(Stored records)

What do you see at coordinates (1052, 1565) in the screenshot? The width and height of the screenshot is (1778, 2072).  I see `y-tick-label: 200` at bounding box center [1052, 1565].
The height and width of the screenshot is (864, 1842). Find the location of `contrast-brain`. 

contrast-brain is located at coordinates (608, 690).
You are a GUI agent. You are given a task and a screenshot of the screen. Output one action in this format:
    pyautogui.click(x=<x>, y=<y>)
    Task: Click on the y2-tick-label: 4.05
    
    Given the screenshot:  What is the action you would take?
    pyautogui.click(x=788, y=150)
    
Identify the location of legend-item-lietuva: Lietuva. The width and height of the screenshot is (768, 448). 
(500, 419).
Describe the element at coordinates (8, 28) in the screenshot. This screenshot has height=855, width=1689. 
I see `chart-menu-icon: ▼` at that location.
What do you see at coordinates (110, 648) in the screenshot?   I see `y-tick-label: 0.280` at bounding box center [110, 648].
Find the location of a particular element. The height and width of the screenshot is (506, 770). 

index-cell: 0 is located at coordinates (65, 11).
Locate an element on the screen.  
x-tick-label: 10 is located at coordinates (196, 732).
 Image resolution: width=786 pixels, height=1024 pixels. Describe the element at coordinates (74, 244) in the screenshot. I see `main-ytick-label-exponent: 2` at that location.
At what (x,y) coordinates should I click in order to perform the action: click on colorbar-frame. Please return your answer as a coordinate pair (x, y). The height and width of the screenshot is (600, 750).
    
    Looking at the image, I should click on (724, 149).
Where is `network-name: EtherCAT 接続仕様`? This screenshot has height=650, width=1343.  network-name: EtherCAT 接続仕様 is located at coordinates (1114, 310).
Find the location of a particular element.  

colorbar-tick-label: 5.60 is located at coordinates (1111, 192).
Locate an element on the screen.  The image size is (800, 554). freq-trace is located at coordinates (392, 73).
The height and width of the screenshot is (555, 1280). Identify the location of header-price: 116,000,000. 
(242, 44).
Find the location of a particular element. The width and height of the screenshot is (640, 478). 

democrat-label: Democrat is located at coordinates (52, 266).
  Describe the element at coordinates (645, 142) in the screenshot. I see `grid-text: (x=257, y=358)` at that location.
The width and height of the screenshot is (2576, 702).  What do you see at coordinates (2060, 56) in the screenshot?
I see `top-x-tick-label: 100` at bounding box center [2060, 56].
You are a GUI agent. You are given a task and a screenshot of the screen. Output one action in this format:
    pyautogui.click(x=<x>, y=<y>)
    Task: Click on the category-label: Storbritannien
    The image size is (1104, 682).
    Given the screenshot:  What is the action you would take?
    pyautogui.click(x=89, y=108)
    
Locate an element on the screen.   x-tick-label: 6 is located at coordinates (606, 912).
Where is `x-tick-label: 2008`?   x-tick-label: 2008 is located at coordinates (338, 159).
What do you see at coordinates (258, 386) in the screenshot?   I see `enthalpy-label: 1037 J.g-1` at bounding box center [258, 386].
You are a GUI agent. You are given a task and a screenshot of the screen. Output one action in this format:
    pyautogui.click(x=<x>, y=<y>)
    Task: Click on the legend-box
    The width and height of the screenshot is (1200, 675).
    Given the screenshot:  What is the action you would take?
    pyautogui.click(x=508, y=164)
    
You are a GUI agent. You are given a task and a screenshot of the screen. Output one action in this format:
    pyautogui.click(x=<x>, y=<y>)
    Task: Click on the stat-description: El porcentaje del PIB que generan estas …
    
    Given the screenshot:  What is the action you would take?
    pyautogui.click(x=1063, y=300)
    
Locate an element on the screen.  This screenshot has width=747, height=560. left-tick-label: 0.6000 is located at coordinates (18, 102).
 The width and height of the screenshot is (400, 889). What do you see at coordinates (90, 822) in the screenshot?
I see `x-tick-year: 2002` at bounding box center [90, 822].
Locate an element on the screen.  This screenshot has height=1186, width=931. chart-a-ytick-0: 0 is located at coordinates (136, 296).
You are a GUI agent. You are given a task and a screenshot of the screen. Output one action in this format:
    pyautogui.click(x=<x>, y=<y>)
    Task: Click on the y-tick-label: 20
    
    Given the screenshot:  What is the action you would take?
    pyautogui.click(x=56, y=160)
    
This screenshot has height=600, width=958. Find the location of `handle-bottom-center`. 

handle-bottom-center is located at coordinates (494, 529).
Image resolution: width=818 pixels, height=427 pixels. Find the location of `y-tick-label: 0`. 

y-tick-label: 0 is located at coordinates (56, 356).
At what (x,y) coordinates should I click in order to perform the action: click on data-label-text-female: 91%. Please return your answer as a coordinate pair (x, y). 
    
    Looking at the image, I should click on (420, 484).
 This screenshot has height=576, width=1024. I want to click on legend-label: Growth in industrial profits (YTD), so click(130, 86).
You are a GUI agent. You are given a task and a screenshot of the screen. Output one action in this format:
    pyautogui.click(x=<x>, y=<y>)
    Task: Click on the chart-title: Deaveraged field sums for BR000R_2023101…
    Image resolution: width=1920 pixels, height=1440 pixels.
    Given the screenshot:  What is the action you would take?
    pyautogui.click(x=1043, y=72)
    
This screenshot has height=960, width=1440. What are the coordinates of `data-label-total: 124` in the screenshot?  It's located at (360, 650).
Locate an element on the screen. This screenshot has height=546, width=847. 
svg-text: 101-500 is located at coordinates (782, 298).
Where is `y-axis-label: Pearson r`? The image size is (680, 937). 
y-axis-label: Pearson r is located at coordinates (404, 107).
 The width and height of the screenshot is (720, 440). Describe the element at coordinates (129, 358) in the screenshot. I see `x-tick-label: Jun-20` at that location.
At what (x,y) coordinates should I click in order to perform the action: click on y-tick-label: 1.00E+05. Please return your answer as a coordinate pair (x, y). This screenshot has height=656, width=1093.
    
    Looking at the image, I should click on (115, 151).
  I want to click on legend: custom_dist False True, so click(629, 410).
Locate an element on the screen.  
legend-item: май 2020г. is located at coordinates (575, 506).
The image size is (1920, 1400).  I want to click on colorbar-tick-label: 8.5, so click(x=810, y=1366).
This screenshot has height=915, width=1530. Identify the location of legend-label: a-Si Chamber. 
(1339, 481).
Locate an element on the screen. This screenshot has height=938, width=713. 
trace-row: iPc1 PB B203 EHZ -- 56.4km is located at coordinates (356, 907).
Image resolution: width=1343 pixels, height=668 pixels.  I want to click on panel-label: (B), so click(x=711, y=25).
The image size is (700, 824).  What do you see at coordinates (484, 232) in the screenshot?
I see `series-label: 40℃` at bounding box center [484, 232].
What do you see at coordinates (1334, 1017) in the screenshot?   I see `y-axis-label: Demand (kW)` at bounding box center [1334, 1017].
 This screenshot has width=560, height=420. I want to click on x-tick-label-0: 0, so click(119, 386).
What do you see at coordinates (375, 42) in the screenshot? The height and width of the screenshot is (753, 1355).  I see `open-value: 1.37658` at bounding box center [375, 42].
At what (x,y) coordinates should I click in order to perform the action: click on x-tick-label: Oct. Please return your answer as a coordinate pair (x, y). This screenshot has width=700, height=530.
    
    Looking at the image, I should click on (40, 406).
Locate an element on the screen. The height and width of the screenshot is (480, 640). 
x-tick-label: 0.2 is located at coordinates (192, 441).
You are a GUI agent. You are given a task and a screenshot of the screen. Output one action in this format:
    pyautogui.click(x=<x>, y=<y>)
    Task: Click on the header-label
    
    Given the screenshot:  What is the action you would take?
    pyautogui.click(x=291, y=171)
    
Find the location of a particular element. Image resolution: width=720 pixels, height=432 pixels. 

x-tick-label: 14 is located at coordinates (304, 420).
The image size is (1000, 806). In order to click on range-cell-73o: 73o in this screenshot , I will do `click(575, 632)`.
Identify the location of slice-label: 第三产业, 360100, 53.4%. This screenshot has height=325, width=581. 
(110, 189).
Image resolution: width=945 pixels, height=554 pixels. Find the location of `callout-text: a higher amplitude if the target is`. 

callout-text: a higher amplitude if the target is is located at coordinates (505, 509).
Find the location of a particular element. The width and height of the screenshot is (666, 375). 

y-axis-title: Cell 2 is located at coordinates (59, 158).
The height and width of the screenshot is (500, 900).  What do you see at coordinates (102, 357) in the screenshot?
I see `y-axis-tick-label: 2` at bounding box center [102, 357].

Work to complete
Turn the records into a JSON list of strings with one string per line, leaving out blank lines. Start at the very first line and end at the line that contains "(500, 419).", including both.

Solution for this task
[
  "What do you see at coordinates (1052, 1565) in the screenshot? The width and height of the screenshot is (1778, 2072).  I see `y-tick-label: 200` at bounding box center [1052, 1565].",
  "The height and width of the screenshot is (864, 1842). Find the location of `contrast-brain`. ",
  "contrast-brain is located at coordinates (608, 690).",
  "You are a GUI agent. You are given a task and a screenshot of the screen. Output one action in this format:",
  "    pyautogui.click(x=<x>, y=<y>)",
  "    Task: Click on the y2-tick-label: 4.05",
  "    Given the screenshot:  What is the action you would take?",
  "    pyautogui.click(x=788, y=150)",
  "Identify the location of legend-item-lietuva: Lietuva. The width and height of the screenshot is (768, 448). ",
  "(500, 419)."
]